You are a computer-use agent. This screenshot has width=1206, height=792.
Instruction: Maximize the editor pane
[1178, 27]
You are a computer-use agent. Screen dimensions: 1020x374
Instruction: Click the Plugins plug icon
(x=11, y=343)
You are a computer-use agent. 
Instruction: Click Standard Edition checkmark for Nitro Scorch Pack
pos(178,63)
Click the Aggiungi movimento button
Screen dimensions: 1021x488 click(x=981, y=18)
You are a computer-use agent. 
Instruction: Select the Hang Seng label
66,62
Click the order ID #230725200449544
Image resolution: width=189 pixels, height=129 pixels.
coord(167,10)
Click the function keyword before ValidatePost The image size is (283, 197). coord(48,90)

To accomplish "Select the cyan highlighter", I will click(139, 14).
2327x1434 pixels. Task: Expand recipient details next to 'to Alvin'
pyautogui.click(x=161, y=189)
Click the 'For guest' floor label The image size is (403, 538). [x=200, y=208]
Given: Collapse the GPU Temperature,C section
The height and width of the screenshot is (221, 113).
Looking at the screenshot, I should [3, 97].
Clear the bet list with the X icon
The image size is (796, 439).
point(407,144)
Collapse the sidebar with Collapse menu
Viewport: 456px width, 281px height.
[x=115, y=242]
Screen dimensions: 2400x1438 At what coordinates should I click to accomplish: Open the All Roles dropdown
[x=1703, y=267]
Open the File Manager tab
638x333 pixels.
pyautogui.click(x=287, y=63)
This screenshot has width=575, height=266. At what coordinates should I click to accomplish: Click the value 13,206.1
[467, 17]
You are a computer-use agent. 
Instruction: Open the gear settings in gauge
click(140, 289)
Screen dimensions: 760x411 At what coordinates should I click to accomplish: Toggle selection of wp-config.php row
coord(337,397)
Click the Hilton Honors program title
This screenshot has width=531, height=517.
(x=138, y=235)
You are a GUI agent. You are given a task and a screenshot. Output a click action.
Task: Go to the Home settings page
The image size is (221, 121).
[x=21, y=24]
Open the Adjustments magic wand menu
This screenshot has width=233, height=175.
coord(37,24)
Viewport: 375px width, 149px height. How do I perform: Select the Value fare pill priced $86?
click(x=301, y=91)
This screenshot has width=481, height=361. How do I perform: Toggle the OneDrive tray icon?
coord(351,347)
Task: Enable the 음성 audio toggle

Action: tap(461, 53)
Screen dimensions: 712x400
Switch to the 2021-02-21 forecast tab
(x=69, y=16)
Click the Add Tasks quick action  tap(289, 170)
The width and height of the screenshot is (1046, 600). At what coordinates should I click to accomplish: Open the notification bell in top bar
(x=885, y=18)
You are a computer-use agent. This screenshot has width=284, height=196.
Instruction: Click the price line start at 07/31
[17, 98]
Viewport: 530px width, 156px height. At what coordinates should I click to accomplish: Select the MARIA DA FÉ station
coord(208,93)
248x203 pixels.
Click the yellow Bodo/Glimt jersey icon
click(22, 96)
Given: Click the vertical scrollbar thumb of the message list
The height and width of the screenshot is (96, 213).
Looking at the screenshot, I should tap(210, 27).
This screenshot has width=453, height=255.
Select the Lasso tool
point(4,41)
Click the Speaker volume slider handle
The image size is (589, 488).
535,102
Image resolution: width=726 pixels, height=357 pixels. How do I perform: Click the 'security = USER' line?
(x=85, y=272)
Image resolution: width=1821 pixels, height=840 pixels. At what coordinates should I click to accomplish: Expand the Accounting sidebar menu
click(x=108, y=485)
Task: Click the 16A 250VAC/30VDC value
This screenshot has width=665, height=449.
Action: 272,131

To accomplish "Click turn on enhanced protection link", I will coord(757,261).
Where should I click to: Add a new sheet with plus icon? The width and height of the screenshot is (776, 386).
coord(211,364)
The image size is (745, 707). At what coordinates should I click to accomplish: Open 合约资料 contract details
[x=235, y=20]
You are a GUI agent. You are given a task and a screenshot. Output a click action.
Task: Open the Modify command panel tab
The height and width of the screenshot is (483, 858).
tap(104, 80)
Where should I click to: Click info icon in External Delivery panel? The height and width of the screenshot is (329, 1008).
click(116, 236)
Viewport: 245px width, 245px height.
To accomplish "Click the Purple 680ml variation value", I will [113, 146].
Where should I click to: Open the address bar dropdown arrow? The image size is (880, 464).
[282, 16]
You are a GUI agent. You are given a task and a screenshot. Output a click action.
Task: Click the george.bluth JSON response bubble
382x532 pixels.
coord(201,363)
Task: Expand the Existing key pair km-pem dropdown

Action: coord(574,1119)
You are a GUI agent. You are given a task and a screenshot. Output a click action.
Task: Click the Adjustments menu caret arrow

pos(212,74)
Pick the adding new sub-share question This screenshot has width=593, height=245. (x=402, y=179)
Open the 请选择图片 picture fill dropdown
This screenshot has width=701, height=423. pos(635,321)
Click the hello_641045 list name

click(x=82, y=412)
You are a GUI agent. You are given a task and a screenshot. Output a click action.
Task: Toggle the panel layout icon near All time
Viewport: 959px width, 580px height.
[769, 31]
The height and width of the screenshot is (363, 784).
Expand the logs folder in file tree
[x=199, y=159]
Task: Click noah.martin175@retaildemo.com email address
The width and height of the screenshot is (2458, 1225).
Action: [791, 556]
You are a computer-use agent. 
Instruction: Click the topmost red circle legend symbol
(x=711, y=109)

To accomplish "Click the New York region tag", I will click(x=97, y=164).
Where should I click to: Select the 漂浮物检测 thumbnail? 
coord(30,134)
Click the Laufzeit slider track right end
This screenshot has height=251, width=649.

Exercise requirements: Pick out every line of the entries above that contains the string "arrow", copying each such line in full. Case counts.

Exercise solution:
Where should I click to: Open the address bar dropdown arrow? The image size is (880, 464).
Task: Click the Adjustments menu caret arrow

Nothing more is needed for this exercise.